Pourquoi le terme d´« harmonie » ?

 

Cette question très pertinente m´a été posée en 2019 par Nguyen Minh Tâm, le Directeur Artistique des Percussions de Strasbourg pour qui je compose actuellement la Symphonie – ballet Cenas da Amazônia. Il a ensuite validé le terme d´harmonie, après mes explications que je présente ici en quelques phrases. Des publications, conférences et confirmations scientifiques internationales récentes ont depuis conforté le choix de ce terme, avec le parrainage d´Edgar Morin.

Définition musicale : l´ harmonie rythmico-spatiale est un ensemble de principes spatio-temporels qui règle l’emploi et la combinaison des sons simultanés lorsque ceux-ci sont émis depuis des lieux différents d´une salle, et leur enchaînement à des moments précis de façon à développer un équilibre spatial et rythmique en évolution dans l´espace physique en 3 dimensions.

 

Fondements musicaux et scientifiques du terme «harmonie»

 

En musique, l´harmonie classico-romantique se définit comme l´« ensemble des principes qui règlent l’emploi et la combinaison des sons simultanés » [consonants], ou encore les «art et science de la formation et de l´enchaînement des accords [1]».

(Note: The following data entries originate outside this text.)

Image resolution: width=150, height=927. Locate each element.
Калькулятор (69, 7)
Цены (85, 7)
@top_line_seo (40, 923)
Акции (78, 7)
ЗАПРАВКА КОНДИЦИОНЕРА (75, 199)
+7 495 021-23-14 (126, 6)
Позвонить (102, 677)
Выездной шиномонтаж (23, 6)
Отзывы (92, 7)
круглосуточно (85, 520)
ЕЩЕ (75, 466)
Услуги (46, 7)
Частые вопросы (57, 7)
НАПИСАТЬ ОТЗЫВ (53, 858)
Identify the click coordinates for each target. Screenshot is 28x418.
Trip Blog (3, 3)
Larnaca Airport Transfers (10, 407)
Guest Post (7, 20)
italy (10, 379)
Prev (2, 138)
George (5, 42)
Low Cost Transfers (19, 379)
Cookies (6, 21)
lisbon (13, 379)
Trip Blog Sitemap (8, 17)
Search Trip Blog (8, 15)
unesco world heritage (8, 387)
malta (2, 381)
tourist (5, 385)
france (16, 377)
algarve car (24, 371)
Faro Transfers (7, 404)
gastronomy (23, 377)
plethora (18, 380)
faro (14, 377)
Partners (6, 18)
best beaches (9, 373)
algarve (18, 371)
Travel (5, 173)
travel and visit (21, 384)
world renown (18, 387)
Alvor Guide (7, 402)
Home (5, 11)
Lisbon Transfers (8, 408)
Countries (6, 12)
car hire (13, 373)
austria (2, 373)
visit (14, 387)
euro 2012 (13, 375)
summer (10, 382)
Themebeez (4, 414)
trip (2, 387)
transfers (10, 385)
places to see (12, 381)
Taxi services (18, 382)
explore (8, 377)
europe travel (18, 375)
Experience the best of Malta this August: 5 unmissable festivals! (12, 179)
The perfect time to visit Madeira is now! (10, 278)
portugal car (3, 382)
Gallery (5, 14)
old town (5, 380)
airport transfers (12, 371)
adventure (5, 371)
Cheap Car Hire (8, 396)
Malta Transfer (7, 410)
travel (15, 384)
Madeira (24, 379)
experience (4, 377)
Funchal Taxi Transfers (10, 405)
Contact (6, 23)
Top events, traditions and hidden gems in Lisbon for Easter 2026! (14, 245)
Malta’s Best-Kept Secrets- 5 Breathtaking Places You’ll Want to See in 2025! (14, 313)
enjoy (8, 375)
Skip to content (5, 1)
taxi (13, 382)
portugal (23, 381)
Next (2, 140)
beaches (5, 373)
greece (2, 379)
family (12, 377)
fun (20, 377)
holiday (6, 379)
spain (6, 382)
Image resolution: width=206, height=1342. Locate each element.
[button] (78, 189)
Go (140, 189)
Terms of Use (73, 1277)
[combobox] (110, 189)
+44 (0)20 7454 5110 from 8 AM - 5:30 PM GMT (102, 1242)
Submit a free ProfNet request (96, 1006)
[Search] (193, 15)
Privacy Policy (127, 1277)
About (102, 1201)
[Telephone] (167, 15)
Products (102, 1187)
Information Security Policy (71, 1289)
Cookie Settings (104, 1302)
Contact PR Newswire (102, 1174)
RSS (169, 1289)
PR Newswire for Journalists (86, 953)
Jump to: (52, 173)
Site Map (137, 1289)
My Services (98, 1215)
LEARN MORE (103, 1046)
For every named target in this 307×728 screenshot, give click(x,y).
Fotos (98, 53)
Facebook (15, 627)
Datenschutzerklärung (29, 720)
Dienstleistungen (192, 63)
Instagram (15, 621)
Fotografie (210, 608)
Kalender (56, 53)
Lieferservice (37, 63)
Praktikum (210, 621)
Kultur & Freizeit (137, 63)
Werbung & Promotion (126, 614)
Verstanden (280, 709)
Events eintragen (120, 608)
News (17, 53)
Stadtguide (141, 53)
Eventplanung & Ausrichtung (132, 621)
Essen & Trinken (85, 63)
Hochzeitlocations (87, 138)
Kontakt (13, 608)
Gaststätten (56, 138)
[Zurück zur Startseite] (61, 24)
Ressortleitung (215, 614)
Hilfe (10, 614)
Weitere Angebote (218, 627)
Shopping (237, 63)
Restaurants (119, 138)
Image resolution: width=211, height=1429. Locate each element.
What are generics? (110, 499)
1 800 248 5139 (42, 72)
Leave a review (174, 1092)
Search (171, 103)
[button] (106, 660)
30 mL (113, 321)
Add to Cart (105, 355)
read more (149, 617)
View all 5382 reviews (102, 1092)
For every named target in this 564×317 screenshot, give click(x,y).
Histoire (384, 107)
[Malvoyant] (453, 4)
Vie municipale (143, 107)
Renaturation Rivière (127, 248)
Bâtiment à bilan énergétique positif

En langage scientifique, les accords consonants utilisés par l´harmonie classico-romantique sont des superpositions de fréquences de hauteur qui ont des relations de consonance physique entre elles. En sciences acoustiques, la consonance physique se définit par « des sons dont les fréquences fondamentales sont dans un rapport arithmétique simple l’une par rapport à l’autre [2]». Cette caractéristique arithmétique naturelle est connue depuis Pythagore, et on la retrouve dans l´harmonie rythmico-spatiale, sous une autre forme.

Jusqu´au XXème siècle la définition du terme musical « harmonie » s´appliquait  uniquement à la dimension verticale de l´écriture musicale des sons simultanés, c´est-à dire aux sons consonants superposés, émis depuis le même endroit de la salle et au même moment rythmique.

L´harmonie rythmico-spatiale est elle aussi un « ensemble de principes qui règlent l’emploi et la combinaison des sons simultanés, et leur enchaînement ». Mais cette fois ses principes s´appliquent dans la dimension horizontale rythmique (temporelle) et spatiale (espace physique) de l´architecture musicale. Ils s´appliquent à « l’emploi et la combinaison des sons simultanés » lorsque ceux-ci sont émis depuis plusieurs endroits différents de la salle, à des moments rythmiques d´une même mesure ou d´un même « temps », et à leur enchaînement avec d´autres rythmes spatialisés.

Comme l´harmonie traditionnelle, l´harmonie rythmico-spatiale entretient un «rapport arithmétique simple » entre les sons simultanés. Ce rapport arithmétique simple  lie les rythmes musicaux à la position spatiale de leurs sources sonores (la position des instrumentistes ou des enceintes dans la salle). Il existe dans les 2 dimensions « horizontales » de l´écriture de l’harmonie rythmico-spatiale, la spatiale physique, et la temporelle rythmique.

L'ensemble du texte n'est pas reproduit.